▸ **List of tasks**:
**A)** Answer each question from the PNEC text.
(i) From which cells are PNECs derived?
(ii) Which type of lung cancer has been associated with PNECs?
(iii) Which genes or signaling pathways that regulate PNEC growth and differentiation does the text name?
**B)** Write the next part of the PNEC text, starting after its final sentence.

▸ **Text excerpt**:
***

PNECs are seen as pivotal chemo-sensitive cells in detecting various chemical and physical stimuli in the airways (Cutz et al., 2013; Poirier et al., 2020). Their roles extend to regulating airway tone, mucociliary clearance, and contributing to bronchial hyperresponsiveness and asthma development (Xu et al., 2020; Hewitt and Lloyd, 2021; Mou et al., 2021; Kuo et al., 2022). PNECs can secrete hormones and signaling molecules as a component of the endocrine system, owing to their derivation from neuroendocrine progenitor cells located in the airway epithelium (Garg et al., 2019). These hormones have multiple downstream effects, including inducing epinephrine and cortisol and managing mucus production and inflammatory responses (Li et al., 2023). Recent research has associated PNECs with lung cancer development, specifically small cell lung cancer (SCLC), the most aggressive type (Schuller et al., 2003). PNECs are considered as the cell origin for SCLC, and this association is believed to arise from alterations in the genes or signaling pathways commonly found in SCLC that regulate PNECs growth and differentiation, such as RB, TP53 and NOTCH (Chen et al., 2019).

***

▸ **Record extracts**:
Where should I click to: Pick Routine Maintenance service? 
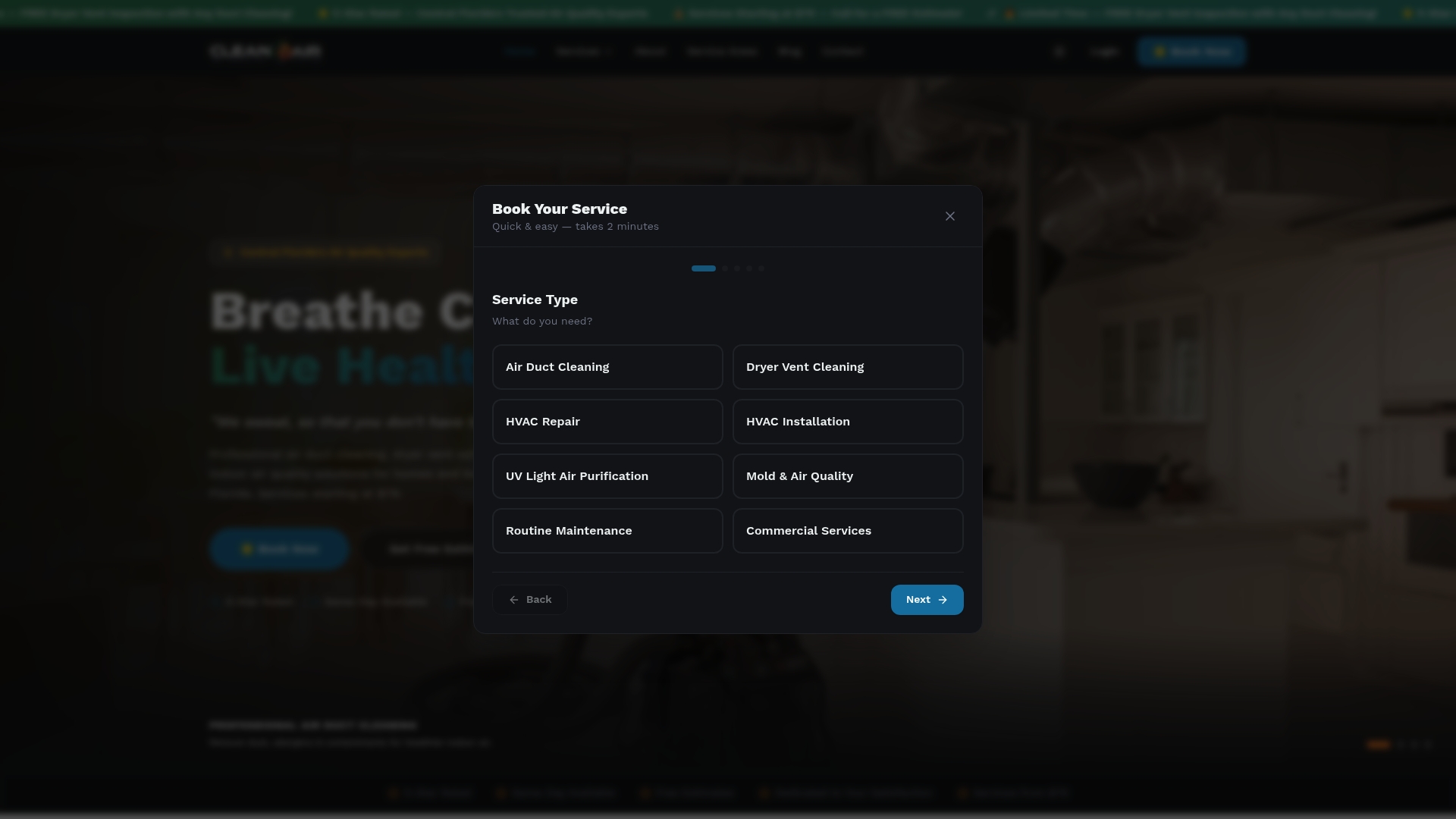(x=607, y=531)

***

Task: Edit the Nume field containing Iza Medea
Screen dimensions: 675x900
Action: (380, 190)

***

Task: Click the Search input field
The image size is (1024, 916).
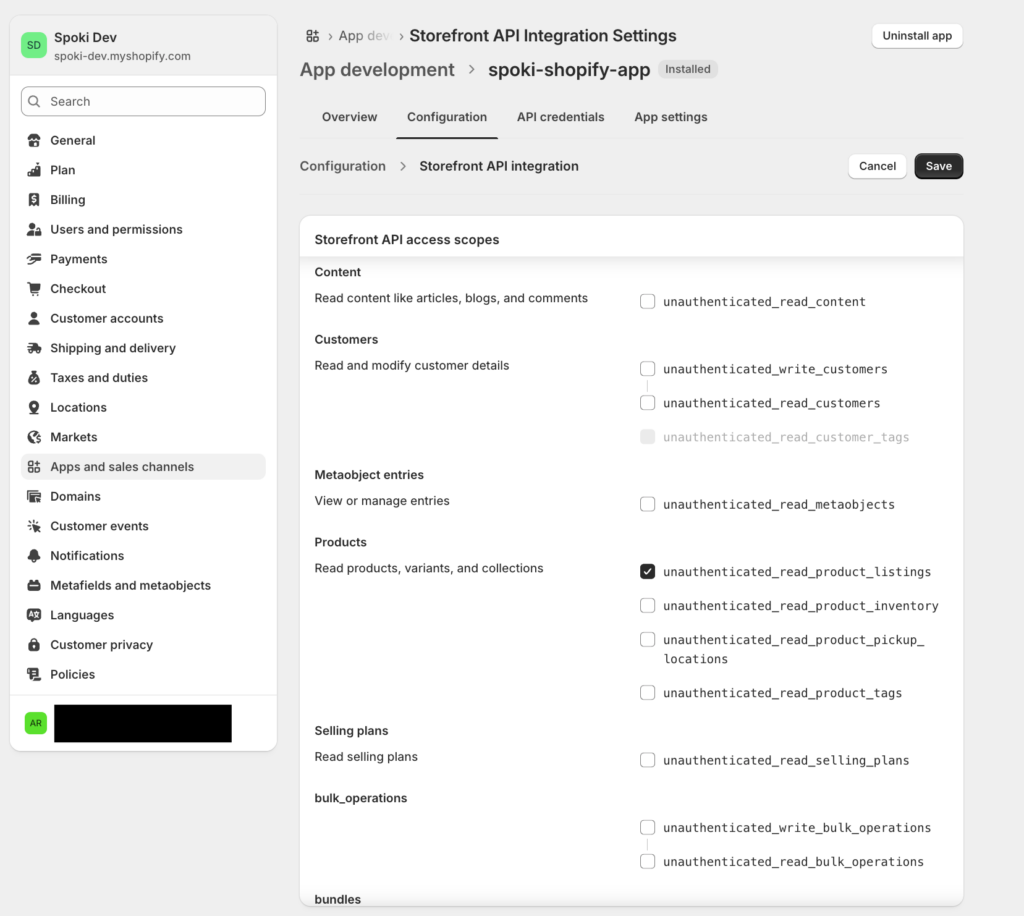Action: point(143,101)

***

▸ **Answers**:
**A)**
(i) Neuroendocrine progenitor cells located in the airway epithelium.
(ii) Small cell lung cancer (SCLC).
(iii) RB, TP53 and NOTCH.

**B)**
Recent studies have suggested PNECs also interact with the brain, affecting physiological functions like breath and heart rate (Kuo et al., 2022). This communication occurs through the vagus nerve, a long nerve connecting the brain to the lung and abdomen and influencing various bodily functions. When stimulated, PNECs secrete various neuropeptides. These neuropeptides then traverse through the vagus nerve to reach the brain, where they modulate the brainstem centers responsible for regulating respiration (Branchfield et al., 2016). Furthermore, PNECs can communicate with the brain through the bloodstream, with hormones like CGRP enhancing brain blood flow and cognitive function (Gu et al., 2014). This interaction is a vital part of the body’s homeostatic control system, maintaining internal stability amidst external environmental changes. Hypoxia can prompt PNECs to signal the brain, increasing the breathing rate to ensure adequate oxygen supply (Branchfield et al., 2016; Li et al., 2023). Despite their rarity in the lungs, PNECs play crucial roles in diverse physiological and pathological conditions, marking them as a significant research area. Their involvement in various lung health and disease aspects, serving as a vital link between the lung and brain, will be explored further in subsequent sections.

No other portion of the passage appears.